Response: Thank you for your comment.  The demographic differences between the upfront and delayed PET/CT groups are as follows, as shown in the table below.

"Please see the new table in attachment file"

In the comparison between the upfront and delayed PET/CT groups, there were no statistically significant differences observed in age, sex, biopsy technique, or histological diagnosis. We added the sentence as follows in result section:

“No statistically significant differences were observed in age, sex, biopsy technique, and histological diagnosis between the upfront and delayed PET/CT groups.”

 

  1. The reduced major complication rates in the upfront PET/CT group may be owing to fewer lung biopsies. The authors may explain this in the Discussion.

Response: Thank you for your comment. We added the sentence as follows in discussion section

“PNB for lung target was significantly less frequent in the upfront PET/CT group compared to the delayed PET/CT group (275 vs. 528, p < 0.001).
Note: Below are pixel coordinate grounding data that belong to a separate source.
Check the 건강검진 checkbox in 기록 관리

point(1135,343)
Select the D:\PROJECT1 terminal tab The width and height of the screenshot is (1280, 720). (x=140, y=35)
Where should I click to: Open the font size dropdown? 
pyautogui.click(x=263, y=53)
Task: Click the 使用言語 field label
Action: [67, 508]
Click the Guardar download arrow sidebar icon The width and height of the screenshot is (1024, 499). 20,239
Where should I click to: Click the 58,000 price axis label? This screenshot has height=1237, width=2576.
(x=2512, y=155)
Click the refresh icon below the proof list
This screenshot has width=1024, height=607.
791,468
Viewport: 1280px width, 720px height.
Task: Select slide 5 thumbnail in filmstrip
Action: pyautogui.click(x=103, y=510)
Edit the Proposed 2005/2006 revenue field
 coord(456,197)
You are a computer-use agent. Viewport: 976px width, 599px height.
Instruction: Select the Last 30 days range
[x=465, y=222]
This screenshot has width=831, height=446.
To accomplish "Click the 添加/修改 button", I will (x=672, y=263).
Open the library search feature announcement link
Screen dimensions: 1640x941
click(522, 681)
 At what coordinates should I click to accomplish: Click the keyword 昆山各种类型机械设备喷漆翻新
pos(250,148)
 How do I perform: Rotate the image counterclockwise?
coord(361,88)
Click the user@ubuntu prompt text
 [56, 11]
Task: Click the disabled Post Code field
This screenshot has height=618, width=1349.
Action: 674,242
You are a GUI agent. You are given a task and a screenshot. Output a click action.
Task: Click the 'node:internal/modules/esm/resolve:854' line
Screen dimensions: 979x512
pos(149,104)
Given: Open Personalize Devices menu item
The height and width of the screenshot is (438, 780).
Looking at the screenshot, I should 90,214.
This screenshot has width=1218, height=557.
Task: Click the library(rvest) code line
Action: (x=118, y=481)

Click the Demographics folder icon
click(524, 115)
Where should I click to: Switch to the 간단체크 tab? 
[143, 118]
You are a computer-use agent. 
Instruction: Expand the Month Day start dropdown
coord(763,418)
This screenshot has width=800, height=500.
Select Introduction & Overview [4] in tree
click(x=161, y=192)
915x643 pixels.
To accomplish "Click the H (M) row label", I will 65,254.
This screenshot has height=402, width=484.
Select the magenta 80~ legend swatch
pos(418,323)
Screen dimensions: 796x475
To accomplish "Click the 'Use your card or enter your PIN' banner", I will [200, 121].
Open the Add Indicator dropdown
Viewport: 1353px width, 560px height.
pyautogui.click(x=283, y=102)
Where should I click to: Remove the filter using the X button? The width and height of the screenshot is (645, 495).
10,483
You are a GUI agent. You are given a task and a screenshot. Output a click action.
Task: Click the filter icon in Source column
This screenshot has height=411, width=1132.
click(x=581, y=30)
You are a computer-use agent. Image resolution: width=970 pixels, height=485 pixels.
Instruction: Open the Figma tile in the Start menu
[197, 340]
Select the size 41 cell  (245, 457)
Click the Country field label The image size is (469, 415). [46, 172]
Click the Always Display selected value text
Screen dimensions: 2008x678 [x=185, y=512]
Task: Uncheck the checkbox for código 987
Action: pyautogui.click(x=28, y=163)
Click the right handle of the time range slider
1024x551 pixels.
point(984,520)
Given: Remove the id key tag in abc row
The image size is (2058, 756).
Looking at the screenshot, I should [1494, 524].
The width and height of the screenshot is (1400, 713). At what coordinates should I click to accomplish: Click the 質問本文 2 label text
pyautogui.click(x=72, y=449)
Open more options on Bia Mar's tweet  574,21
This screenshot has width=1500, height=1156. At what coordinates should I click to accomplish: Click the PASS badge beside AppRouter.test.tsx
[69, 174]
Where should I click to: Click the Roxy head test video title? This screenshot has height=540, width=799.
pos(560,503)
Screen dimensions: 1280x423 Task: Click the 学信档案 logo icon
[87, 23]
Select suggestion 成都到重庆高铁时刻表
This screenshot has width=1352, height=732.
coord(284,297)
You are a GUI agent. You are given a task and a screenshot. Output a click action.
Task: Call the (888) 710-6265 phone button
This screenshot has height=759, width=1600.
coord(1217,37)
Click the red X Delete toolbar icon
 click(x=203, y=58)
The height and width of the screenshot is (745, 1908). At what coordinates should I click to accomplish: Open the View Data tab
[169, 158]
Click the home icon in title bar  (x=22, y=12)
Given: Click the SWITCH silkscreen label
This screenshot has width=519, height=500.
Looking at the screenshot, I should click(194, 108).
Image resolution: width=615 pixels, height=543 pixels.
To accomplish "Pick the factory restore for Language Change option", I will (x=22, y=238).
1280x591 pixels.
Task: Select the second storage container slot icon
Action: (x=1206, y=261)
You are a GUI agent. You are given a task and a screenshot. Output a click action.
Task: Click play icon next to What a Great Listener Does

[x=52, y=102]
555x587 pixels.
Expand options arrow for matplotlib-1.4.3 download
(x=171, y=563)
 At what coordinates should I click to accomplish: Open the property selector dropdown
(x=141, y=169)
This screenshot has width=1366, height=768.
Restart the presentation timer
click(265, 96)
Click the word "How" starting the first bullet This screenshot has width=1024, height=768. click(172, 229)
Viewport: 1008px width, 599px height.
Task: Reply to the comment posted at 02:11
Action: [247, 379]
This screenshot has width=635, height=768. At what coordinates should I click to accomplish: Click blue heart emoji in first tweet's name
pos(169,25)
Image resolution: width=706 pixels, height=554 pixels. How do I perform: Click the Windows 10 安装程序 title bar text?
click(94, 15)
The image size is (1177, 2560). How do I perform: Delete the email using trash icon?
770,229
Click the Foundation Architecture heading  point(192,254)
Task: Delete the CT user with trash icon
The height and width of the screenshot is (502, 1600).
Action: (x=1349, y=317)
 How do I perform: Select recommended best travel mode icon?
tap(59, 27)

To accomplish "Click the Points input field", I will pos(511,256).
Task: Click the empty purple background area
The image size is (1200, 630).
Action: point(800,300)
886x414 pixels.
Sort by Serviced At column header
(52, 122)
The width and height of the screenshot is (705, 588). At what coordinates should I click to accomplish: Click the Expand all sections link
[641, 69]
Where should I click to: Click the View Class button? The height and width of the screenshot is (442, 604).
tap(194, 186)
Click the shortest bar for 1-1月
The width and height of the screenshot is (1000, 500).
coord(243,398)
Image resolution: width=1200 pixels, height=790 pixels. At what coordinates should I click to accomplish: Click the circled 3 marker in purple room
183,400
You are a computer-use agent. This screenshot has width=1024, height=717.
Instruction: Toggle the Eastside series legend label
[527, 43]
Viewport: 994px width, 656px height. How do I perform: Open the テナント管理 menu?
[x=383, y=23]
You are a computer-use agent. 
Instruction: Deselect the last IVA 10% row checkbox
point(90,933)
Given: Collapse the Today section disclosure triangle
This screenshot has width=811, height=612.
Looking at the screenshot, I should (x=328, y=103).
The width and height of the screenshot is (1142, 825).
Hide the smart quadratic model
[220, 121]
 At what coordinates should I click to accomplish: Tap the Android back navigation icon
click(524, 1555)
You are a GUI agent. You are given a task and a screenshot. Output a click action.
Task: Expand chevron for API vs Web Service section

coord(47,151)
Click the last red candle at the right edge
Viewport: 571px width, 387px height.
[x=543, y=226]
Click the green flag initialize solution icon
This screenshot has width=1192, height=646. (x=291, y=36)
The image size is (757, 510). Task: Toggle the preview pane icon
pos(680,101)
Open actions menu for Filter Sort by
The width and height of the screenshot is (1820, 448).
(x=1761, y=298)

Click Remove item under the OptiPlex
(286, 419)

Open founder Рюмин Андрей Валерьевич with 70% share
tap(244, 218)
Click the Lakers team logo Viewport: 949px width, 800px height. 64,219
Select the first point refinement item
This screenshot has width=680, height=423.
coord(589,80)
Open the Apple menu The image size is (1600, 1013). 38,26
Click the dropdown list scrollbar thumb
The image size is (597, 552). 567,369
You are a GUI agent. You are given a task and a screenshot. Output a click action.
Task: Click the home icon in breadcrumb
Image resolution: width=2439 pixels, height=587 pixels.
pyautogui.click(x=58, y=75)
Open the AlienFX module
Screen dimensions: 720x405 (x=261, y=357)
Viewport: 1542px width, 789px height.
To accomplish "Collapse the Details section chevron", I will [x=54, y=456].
Most major complications, except for one hemothorax case arising from the pleura, occurred during PNB for lung target. The lower incidence of major complications in the upfront group may be attributed to fewer lung target compared to the delayed PET/CT group."

 

 

With best wishes

Jongmin Park, MD

 

Author Response File: Author Response.pdf

Round 2

Reviewer 2 Report

Comments and Suggestions for Authors

The authors have addressed all my comments/suggestions.